_PASSAGE_.
▶

Rejected again, CPM in Kerala battling for Lok Sabha relevance

This general election was fought on the anti-incumbency factor against the Narendra Modi government and against the sitting UDF MPs.
Alathur LDF candidate K Radhakrishnan greets voters after emerging victorious in the polls on Tuesday
Alathur LDF candidate K Radhakrishnan greets voters after emerging victorious in the polls on TuesdayPhoto | Express

THIRUVANANTHAPURAM: For successive Lok Sabha elections, the voters of Kerala have rejected the politics put forward by the CPM. Unlike in 2019, when the Rahul Gandhi factor and the Sabarimala protests played major roles, there was no such game-changing issues this time.

This general election was fought on the anti-incumbency factor against the Narendra Modi government and against the sitting UDF MPs. Then there was the anti-incumbency factor against the Pinarayi Vijayan government over a series of issues, ranging from the controversy surrounding chief minister’s daughter Veena T to the failure to release welfare pensions and provide service benefits to government servants.

◀

[Records of locating words and elements]

▶

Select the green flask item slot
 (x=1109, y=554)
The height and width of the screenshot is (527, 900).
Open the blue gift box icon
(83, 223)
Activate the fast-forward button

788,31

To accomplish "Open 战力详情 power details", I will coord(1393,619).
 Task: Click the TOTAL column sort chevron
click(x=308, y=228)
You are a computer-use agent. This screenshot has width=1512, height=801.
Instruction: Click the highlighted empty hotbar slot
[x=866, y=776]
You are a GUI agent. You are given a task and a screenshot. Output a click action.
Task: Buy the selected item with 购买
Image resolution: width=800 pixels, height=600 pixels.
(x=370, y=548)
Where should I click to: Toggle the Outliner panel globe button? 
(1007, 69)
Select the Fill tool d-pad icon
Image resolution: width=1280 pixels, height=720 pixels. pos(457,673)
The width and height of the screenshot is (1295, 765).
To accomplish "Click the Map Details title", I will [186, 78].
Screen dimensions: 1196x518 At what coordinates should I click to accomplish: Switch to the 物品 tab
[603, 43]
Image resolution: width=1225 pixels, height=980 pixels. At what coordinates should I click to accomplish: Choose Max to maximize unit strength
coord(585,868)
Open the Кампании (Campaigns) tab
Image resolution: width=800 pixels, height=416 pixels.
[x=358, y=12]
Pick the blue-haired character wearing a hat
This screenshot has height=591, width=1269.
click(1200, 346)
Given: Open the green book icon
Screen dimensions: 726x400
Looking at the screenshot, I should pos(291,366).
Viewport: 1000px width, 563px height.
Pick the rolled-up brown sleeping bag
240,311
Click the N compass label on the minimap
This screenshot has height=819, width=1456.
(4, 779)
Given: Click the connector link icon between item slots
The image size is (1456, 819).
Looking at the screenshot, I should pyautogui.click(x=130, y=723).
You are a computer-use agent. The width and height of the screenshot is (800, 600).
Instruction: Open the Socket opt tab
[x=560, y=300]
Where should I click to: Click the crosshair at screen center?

◀

_EXERCISE REQUIREMENTS_.
1. Reproduce the Kerala election article word for word, everything from "THIRUVANANTHAPURAM: For successive" down to "to government servants.".
2. Carry on the article about the CPM's Lok Sabha results in Kerala, starting after its final sentence.

_ANSWERS BY TASK_.
1.
THIRUVANANTHAPURAM: For successive Lok Sabha elections, the voters of Kerala have rejected the politics put forward by the CPM. Unlike in 2019, when the Rahul Gandhi factor and the Sabarimala protests played major roles, there was no such game-changing issues this time.

This general election was fought on the anti-incumbency factor against the Narendra Modi government and against the sitting UDF MPs. Then there was the anti-incumbency factor against the Pinarayi Vijayan government over a series of issues, ranging from the controversy surrounding chief minister’s daughter Veena T to the failure to release welfare pensions and provide service benefits to government servants.

2.
The CPM charted its game plan based on the issue of the protection of minorities, especially Muslims, and the protection of the Constitution. From Pinarayi to state leaders, the CPM raised the Citizenship Amendment Act and the Palestine issue and tried to put Congress on the defensive for its alleged lack of a strong stand.

The issue of federalism, which the LDF government took to the Supreme Court, and the protest organised in New Delhi against the Centre’s neglect became secondary issues. “The results show that the party miscalculated the mindset of a majority of voters in the state,” a senior CPM leader told TNIE. “CPM’s campaign was focused around the Palestine issue and the anti-CAA sentiment. We ignored other political issues such as the state being neglected by the Centre and developmental politics.”

In the end, the Muslim minority stuck to their traditional front, he said. “The pro-Muslim rhetoric has resulted in the erosion of CPM’s traditional Hindu votes to the BJP. If you look at the election campaign, Congress was silent on these matters. They too benefited in the end,” he said. Suresh Gopi’s landslide victory has sent shockwaves across the Left circles. According to their calculation, in a constituency where the Christian and Muslim minorities have a sizeable number, the victory of the saffron party was impossible.

“With this result, bipolar politics has come to an end in Kerala,” political analyst Ajith Sreenivasan said.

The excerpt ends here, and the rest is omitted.